L’Assemblée nationale a adopté, ce lundi 17 août 2026, la proposition de loi n°33/2026 portant modification de l’article 37 de la Constitution.
L’Assemblée nationale du Sénégal a adopté, ce lundi 17 août 2026, une loi imposant au président de la République, au président de l’Assemblée nationale et au Premier ministre de déclarer et publier leurs biens au début et à la fin de leurs fonctions.
La nouvelle loi vise à renforcer la transparence dans la gestion de l’État, une promesse des autorités aux commandes depuis avril 2024, après douze ans de pouvoir de l’ex-président Macky Sall. Elle a été examinée en plein conflit ouvert entre le président Faye et son ex-Premier ministre Sonko, qu’il a limogé en mai. Les partisans des deux camps, désormais dans deux partis distincts, s’accusent mutuellement d’opacité dans la gestion de l’État.
La déclaration de patrimoine est une obligation légale inscrite dans la Constitution sénégalaise depuis 2001, mais jusqu’ici uniquement à l’entrée en fonctions. Le nouveau texte impose son dépôt au Conseil constitutionnel trois mois après la prise de fonction et désormais trois mois après la cessation de ces fonctions.

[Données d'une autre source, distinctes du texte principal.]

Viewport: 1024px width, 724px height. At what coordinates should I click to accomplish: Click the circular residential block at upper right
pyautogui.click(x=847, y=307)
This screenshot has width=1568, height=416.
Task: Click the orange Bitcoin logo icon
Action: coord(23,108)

Une loi à l’initiative de la majorité parlementaire
La proposition de loi, réformant l’article 37 de la Constitution, est à l’initiative de la majorité parlementaire dirigée par Ousmane Sonko. Elle ne visait initialement que le président de la République, avant d’être élargie au président de l’Assemblée nationale et au Premier ministre après un amendement du gouvernement. Le texte a été voté lundi par 133 députés sur 165, en plénière au Parlement, en présence du ministre de la Justice, Moussa Sarr.
« Cette réforme [sur la déclaration de patrimoine] doit s’intégrer à une réflexion globale [qui] gagnerait en cohérence si elle est inscrite dans un référendum constitutionnel » – que le président Faye a déjà annoncé le 29 juin et dont la date n’a pas été précisée –, a déclaré Moussa Sarr.
La plénière a fait apparaître des fissures au sein de la majorité parlementaire du parti Pastef, dont des députés ont annoncé s’opposer au nouveau texte. Ils reprochent à ses initiateurs de s’en servir pour combattre, selon eux, le chef de l’État.